L’Oréal’s success against competition responds to its willingness to experiment, says Allison Collins, co-founder and Managing Director at The Consumer Collective.

“Standing still would be the bigger long-term risk,” she said.

In that regard, the deal that has most caught Collins’ attention is Galderma, as medical aesthetics like injectables move into the mainstream in North America and North Asia, reshaping how consumers think about skincare.

“Historically, there’s been a separation between people who do beauty and people who do aesthetics,” Collins said. “They live in the same world, but there hadn’t really been a total merging of those worlds—until now.”

Galderma’s owners were quick to capitalize on that shift, positioning the company to “become the undisputed dermatology powerhouse,” according to CEO Flemming Ørnskov.

A consortium led by private equity firm EQT took the company public on the SIX Swiss Exchange in March 2024 at a valuation of about CHF36 billion ($46.6 billion).
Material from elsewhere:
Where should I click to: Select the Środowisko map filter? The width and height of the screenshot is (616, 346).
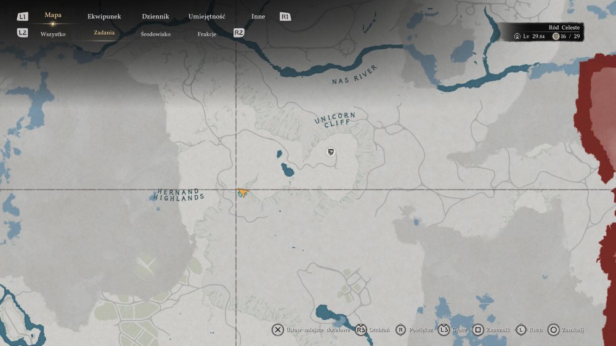(155, 34)
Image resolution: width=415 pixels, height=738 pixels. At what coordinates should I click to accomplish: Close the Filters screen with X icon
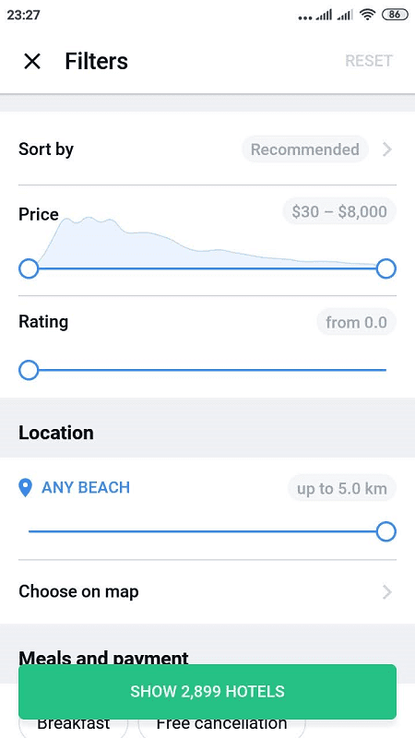pos(32,61)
It is now valued at roughly CHF50 billion ($64.7 billion) after recording a 17% increase in annual sales to $5.21 billion, growing double-digits in both international markets and the US.

L'Oréal's portfolio overhaul reflects a broader industry shift.

Beauty groups across the sector are reconfiguring their assets as consumer preferences evolve. Coty is reassessing its consumer division, which houses brands such as Rimmel London, CoverGirl, and Max Factor, while Estée Lauder has signaled it is weighing brand divestments alongside selective acquisitions to sharpen its competitive position.

While specific deals among the largest beauty groups have yet to materialize, the strategic rethink comes as valuations begin to recover and previously pressured categories, including skincare, regain momentum, said Julia Wilson, Deal Advisory and Strategy Lead for Beauty at consulting firm KPMG.

Sun care, facial skincare, and medical brands are likely to remain top acquisition targets “as long as they can demonstrate efficacy to consumers,” Wilson said.

Against that backdrop, M&A remains central to L’Oréal’s future in an increasingly competitive market, with unresolved questions lingering over assets such as Armani Beauty, licensed to the group since the late 1980s and secured through 2050.

L’Oréal has built remarkably few brands organically—just L’Oréal Paris, L’Oréal Professionnel, and Kérastase. Much of the world’s largest beauty empire has been built through the art of buying and investing.